Washington potato growers are facing increasing challenges
From rising production costs and labor shortages to water access, regulatory pressure, and global market uncertainty. These issues impact not only family farms, but the entire supply chain that depends on a strong, reliable potato industry. You can help by supporting Washington-grown potatoes, staying informed, and standing with the growers who work every day to sustainably produce high-quality food for communities here at home and around the world.
"Washington Farmers Ranked Last in the Nation for Take-Home Pay"
New data from the U.S. Department of Agriculture show that Washington ranked last among all 50 states in 2024 for farm profitability, measured as “returns to operators.” Statewide, farm production expenses exceeded receipts, resulting in net returns of $295 million.
Despite producing roughly $13.8 billion in agricultural output, rising costs—including labor, fuel, fertilizer, transportation, interest rates, and regulatory compliance—pushed total expenses to approximately $14.1 billion. Washington’s net farm returns have steadily declined over the past decade, falling from $2–$2.8 billion in the mid-2010s to negative territory in 2024.
⁂
_JOB A_. Write out the rows below again, swapping "Image resolution" for "Screen size" wherever it occurs and keeping everything else the same. Leave the pictures out of your answer.
The passage on Washington farming and the rows that follow come from unrelated sources.
⁂
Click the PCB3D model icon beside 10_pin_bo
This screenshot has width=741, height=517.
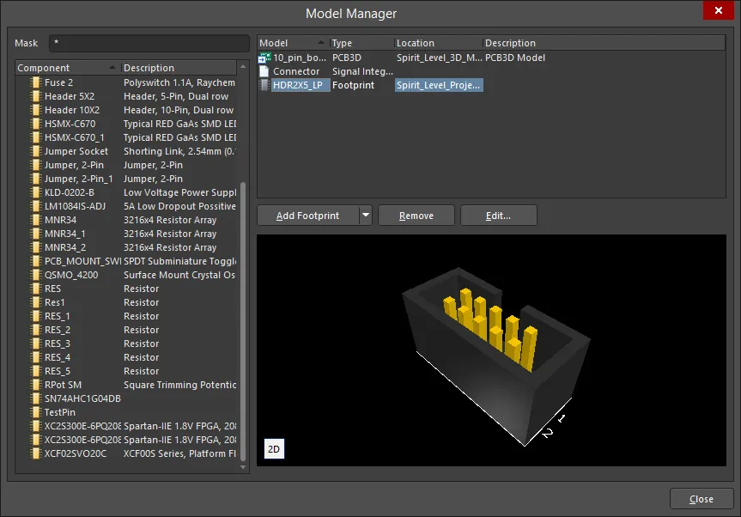click(264, 58)
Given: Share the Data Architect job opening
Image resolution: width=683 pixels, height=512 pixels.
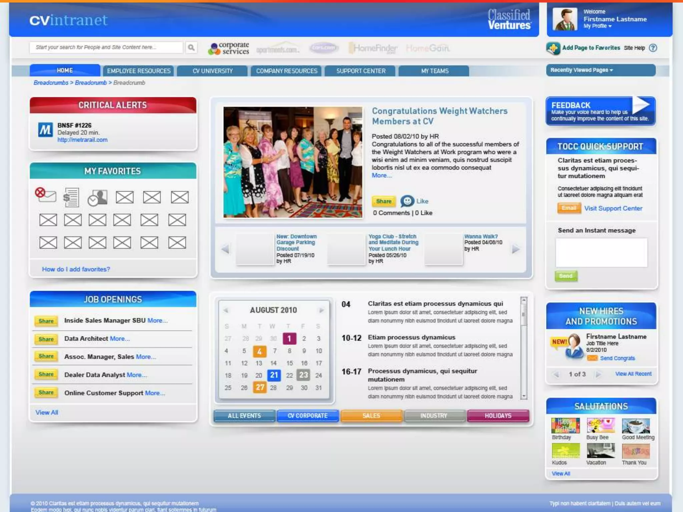Looking at the screenshot, I should click(x=46, y=339).
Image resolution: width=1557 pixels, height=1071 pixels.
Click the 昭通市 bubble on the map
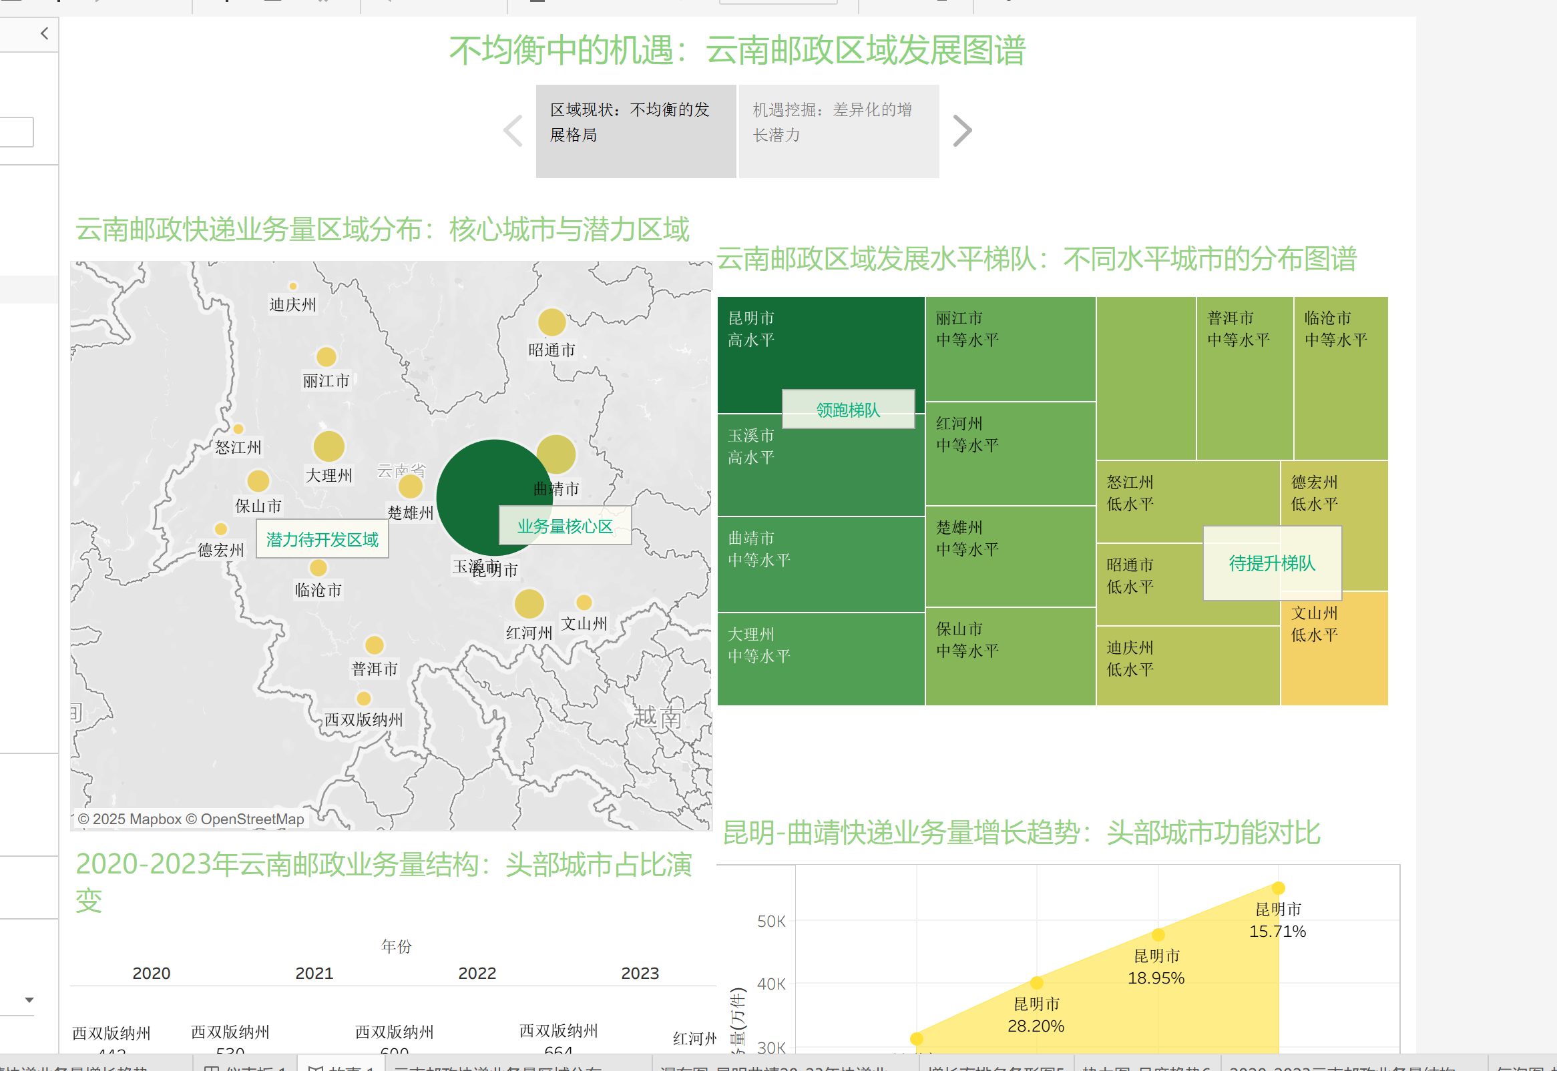coord(552,322)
⁂
_JOB B_. Print the stretch of the passage on Washington farming from "Despite producing roughly" through "territory in 2024.".

_CORRECT RESULT A_.
Click the PCB3D model icon beside 10_pin_bo
This screenshot has width=741, height=517.
click(264, 58)
Given: Share the Data Architect job opening
Screen size: width=683 pixels, height=512 pixels.
Looking at the screenshot, I should click(x=46, y=339).
Screen size: width=1557 pixels, height=1071 pixels.
Click the 昭通市 bubble on the map
coord(552,322)

_CORRECT RESULT B_.
Despite producing roughly $13.8 billion in agricultural output, rising costs—including labor, fuel, fertilizer, transportation, interest rates, and regulatory compliance—pushed total expenses to approximately $14.1 billion. Washington’s net farm returns have steadily declined over the past decade, falling from $2–$2.8 billion in the mid-2010s to negative territory in 2024.